(Screenshot grounding data)

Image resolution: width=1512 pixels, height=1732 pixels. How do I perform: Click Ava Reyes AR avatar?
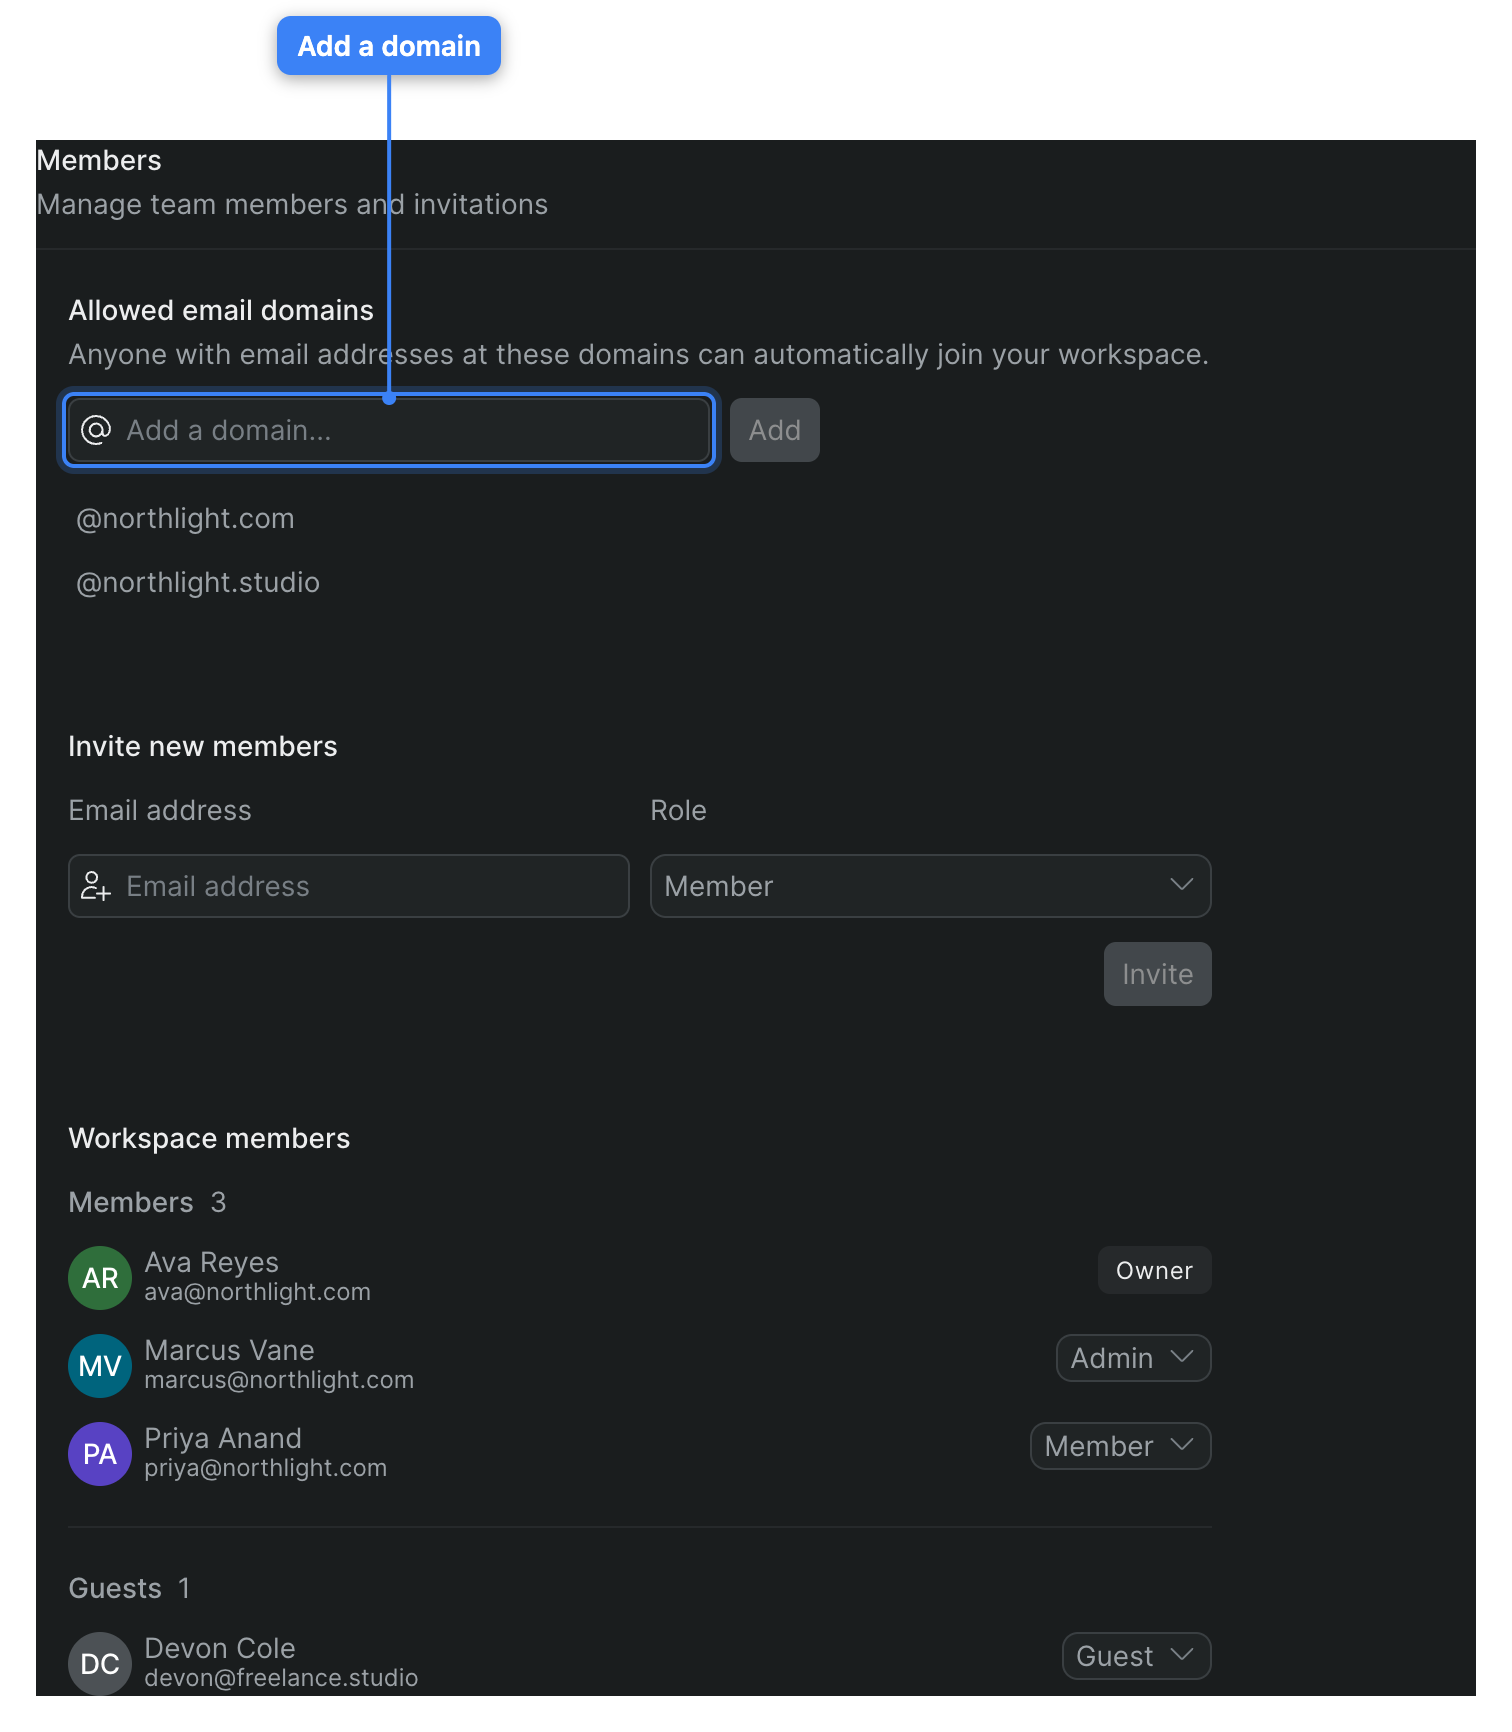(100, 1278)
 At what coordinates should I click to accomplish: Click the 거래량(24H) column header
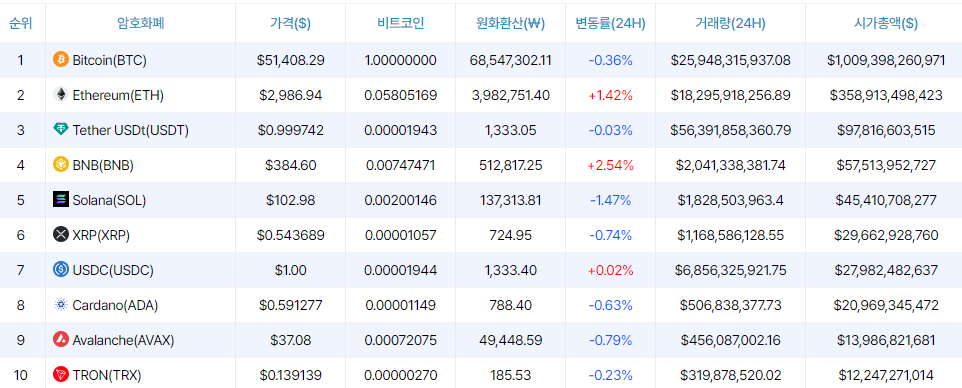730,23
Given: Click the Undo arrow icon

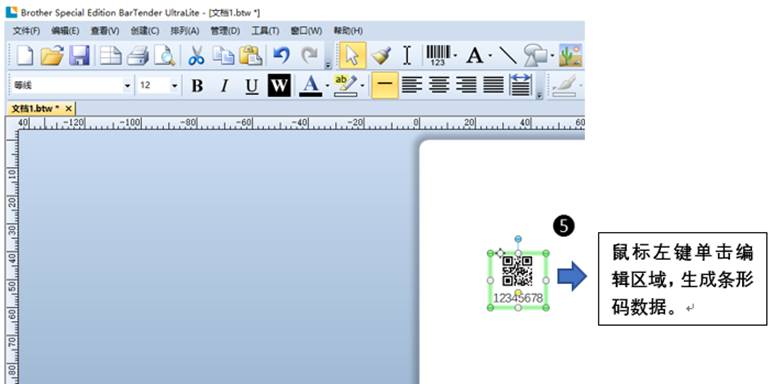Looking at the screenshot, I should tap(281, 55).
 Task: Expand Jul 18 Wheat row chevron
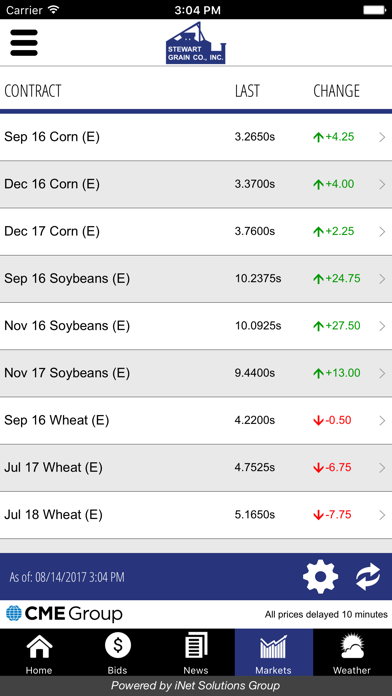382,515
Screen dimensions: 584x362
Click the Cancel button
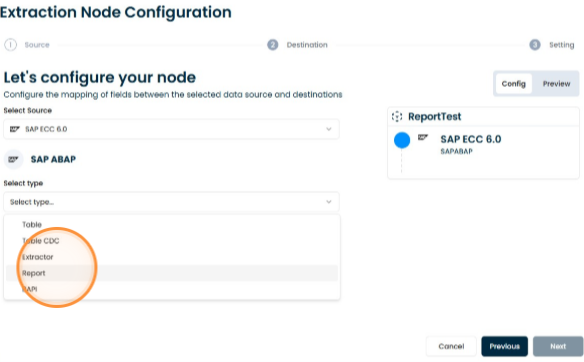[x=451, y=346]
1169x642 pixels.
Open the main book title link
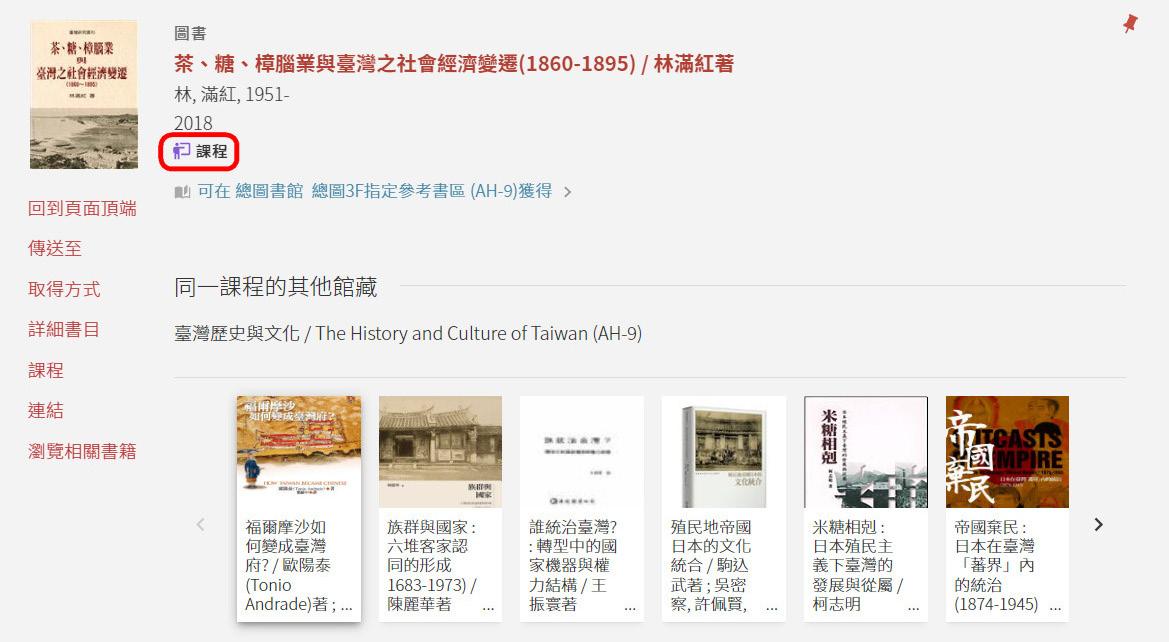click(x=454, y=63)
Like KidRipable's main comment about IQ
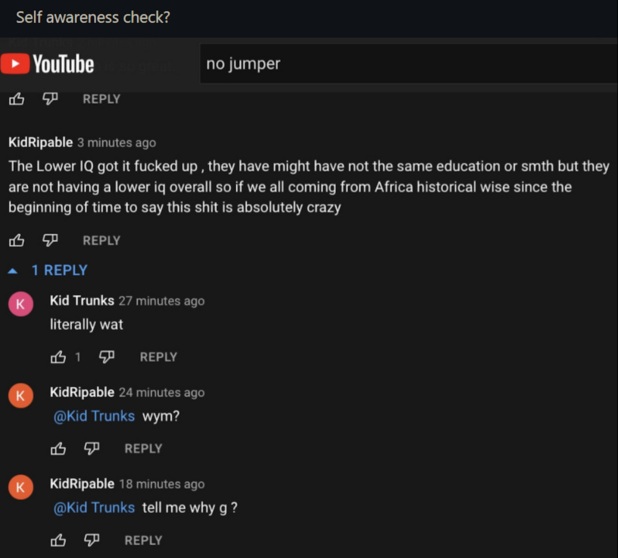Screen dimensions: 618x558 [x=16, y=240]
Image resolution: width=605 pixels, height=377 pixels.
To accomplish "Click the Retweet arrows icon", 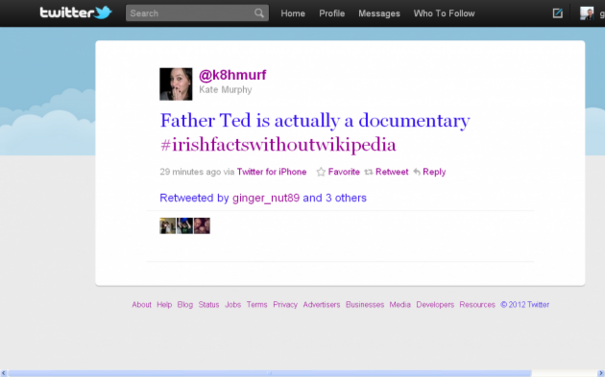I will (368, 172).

• **PROBLEM STATEMENT**
The answer must be the lines of the entries above, written out exactly from the first through the one with "Screen dimensions: 584x362", and no pictures.

• **SOLUTION TO THE PROBLEM**
Image resolution: width=1512 pixels, height=1732 pixels. How do I perform: Click Ava Reyes AR avatar?
(100, 1278)
 At what coordinates should I click to accomplish: Click the 거래량(24H) column header
730,23
Given: Click the Undo arrow icon

Looking at the screenshot, I should tap(281, 55).
 Task: Expand Jul 18 Wheat row chevron
382,515
Screen dimensions: 584x362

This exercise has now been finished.